▸ **WORK TO COMPLETE**:
Print every record below exactly as it stands, but leave out the pictures.

▸ **MATERIAL PROVIDED**:
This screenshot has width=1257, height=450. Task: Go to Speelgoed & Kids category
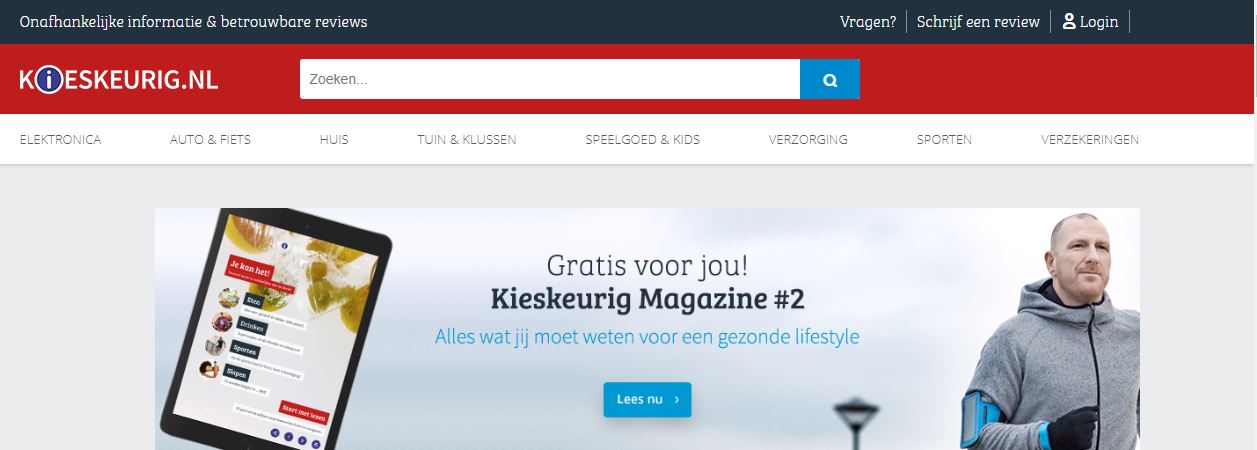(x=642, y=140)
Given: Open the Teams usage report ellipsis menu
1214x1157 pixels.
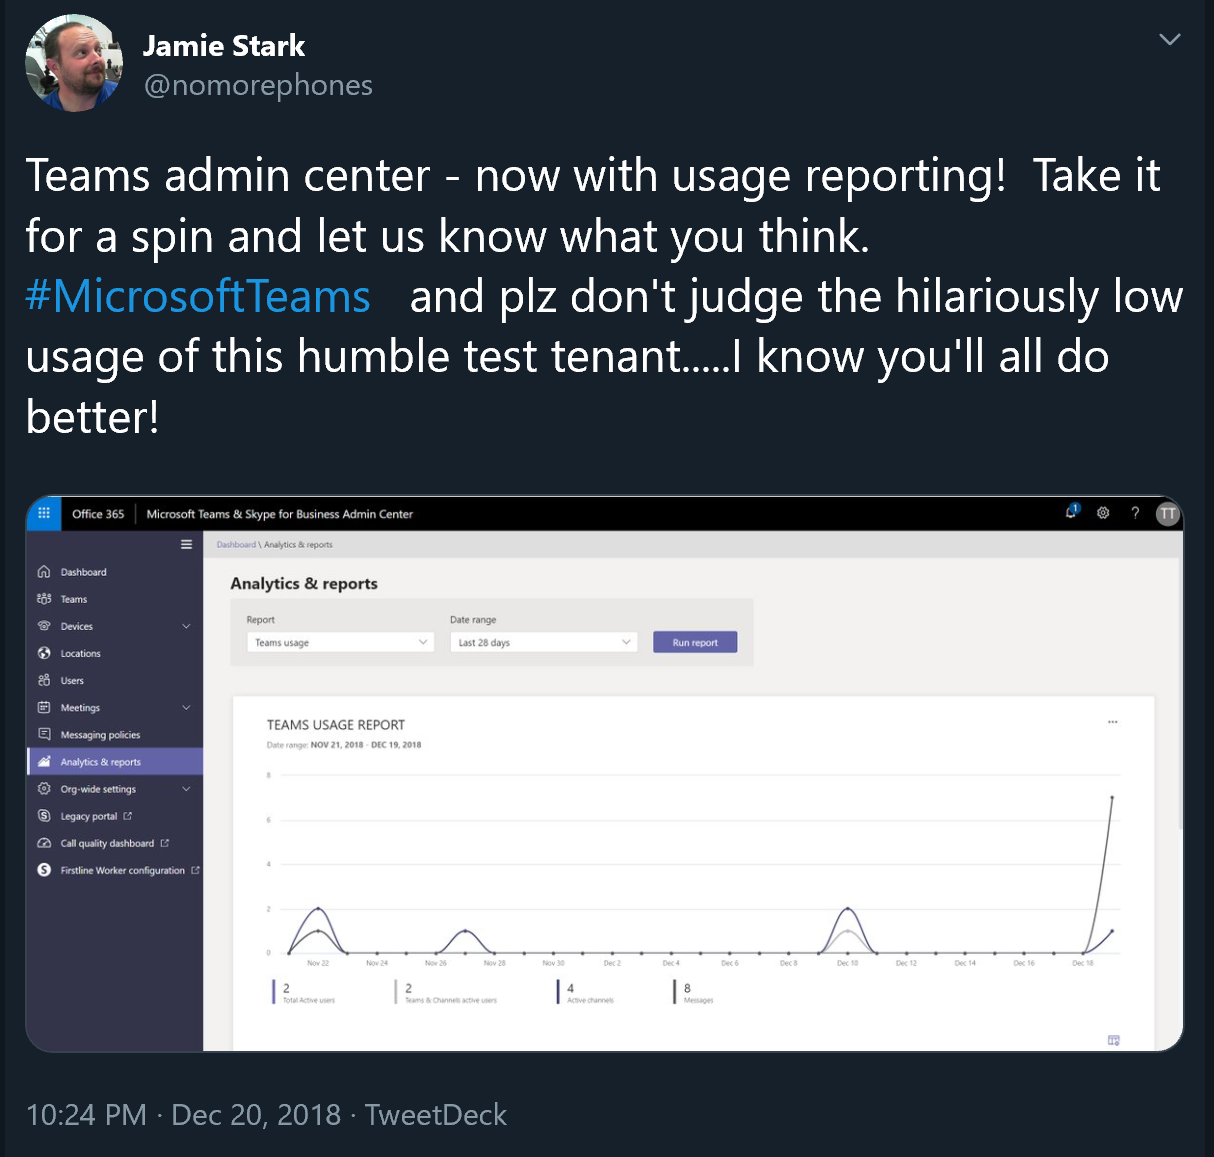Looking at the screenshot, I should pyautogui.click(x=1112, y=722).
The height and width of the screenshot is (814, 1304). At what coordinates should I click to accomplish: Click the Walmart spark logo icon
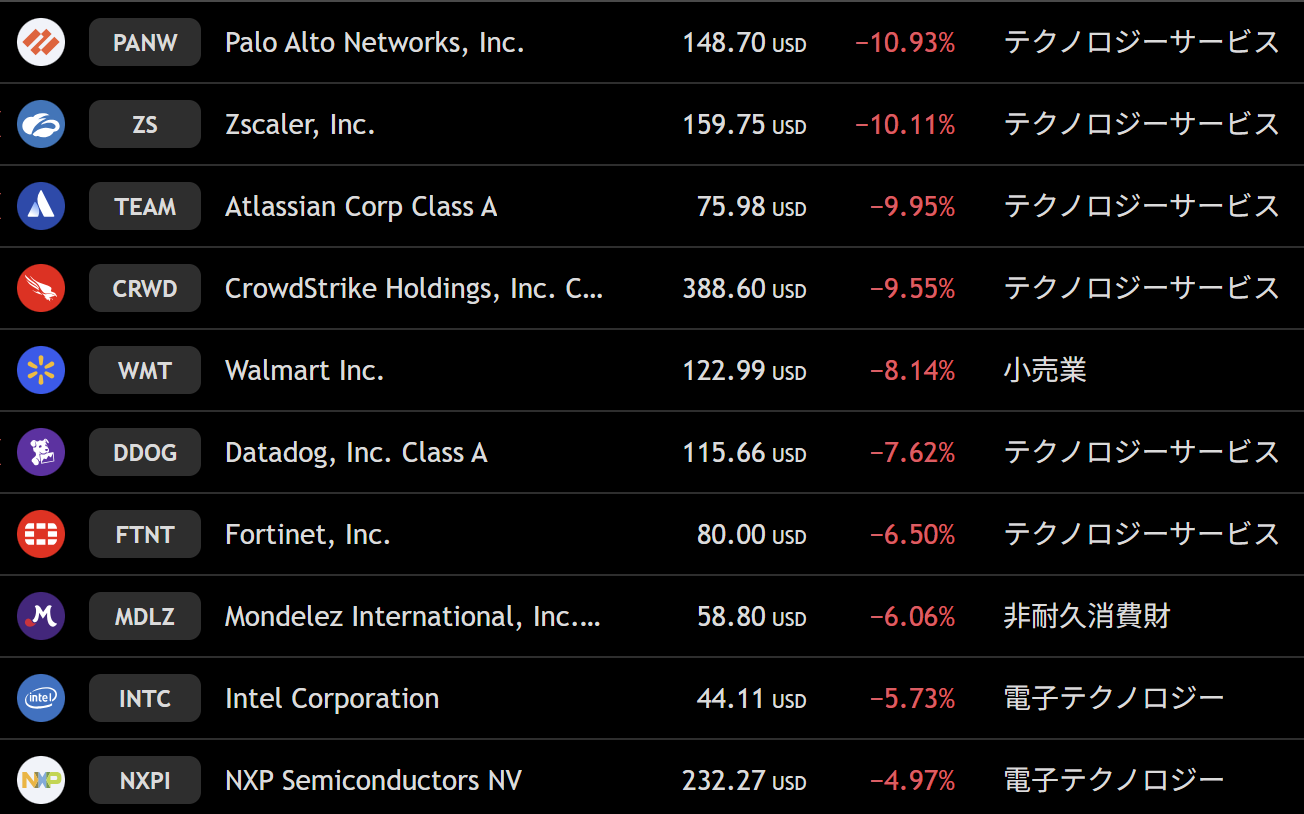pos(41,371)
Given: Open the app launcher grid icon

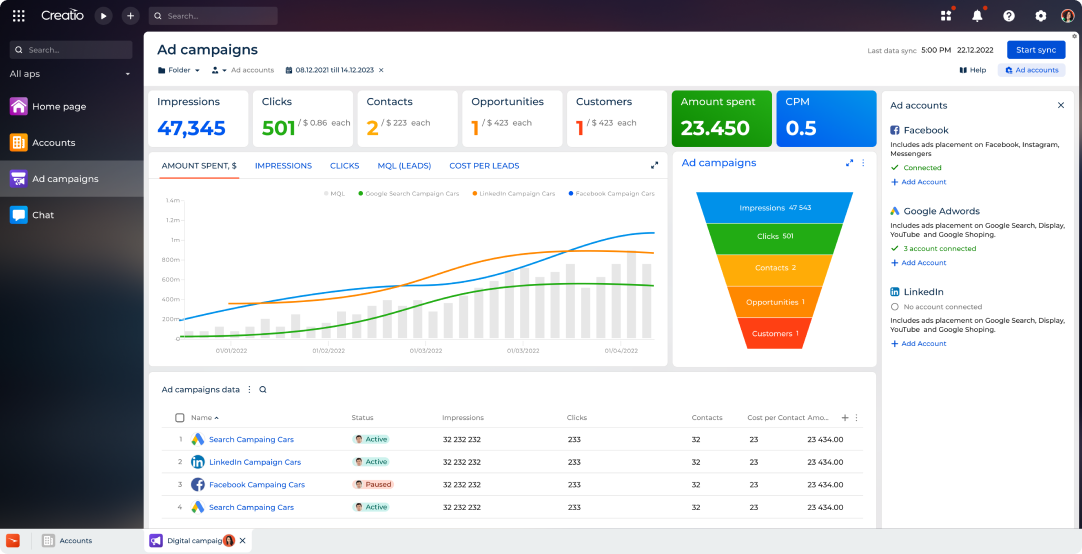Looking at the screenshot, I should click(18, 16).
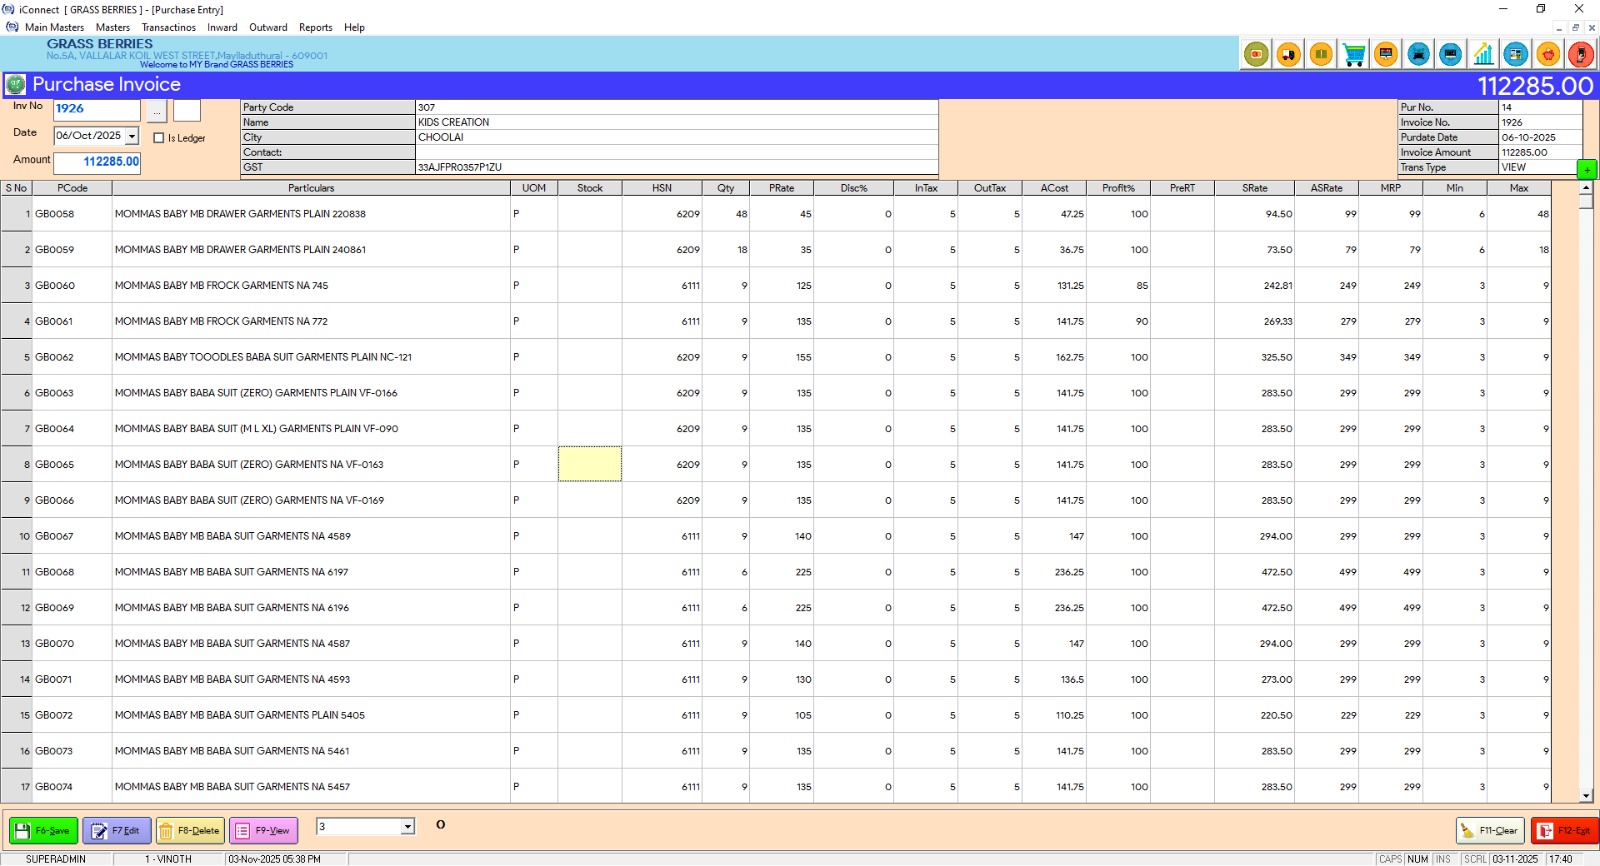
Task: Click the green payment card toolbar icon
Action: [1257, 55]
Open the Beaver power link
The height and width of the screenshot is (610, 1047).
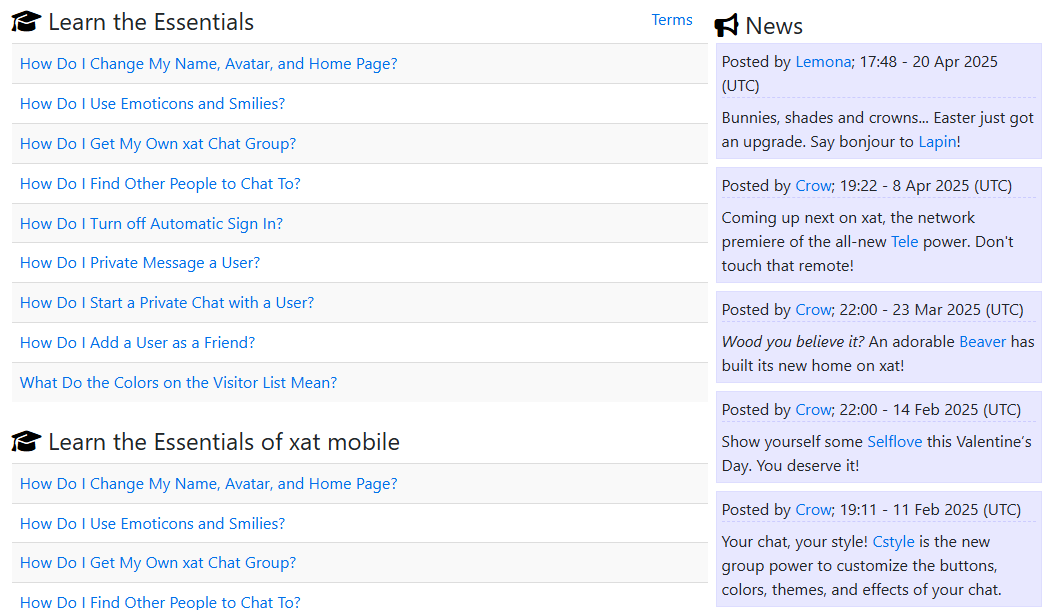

▸ **SOLUTION**:
This screenshot has width=1257, height=450. Task: Go to Speelgoed & Kids category
(x=642, y=140)
Given: Open the Teams usage report ellipsis menu
1214x1157 pixels.
Looking at the screenshot, I should pyautogui.click(x=1112, y=722).
The height and width of the screenshot is (814, 1304). At what coordinates should I click to accomplish: Click the Walmart spark logo icon
pos(41,371)
Given: Open the app launcher grid icon

Looking at the screenshot, I should click(18, 16).
Task: Click the green payment card toolbar icon
Action: [1257, 55]
Open the Beaver power link
The height and width of the screenshot is (610, 1047).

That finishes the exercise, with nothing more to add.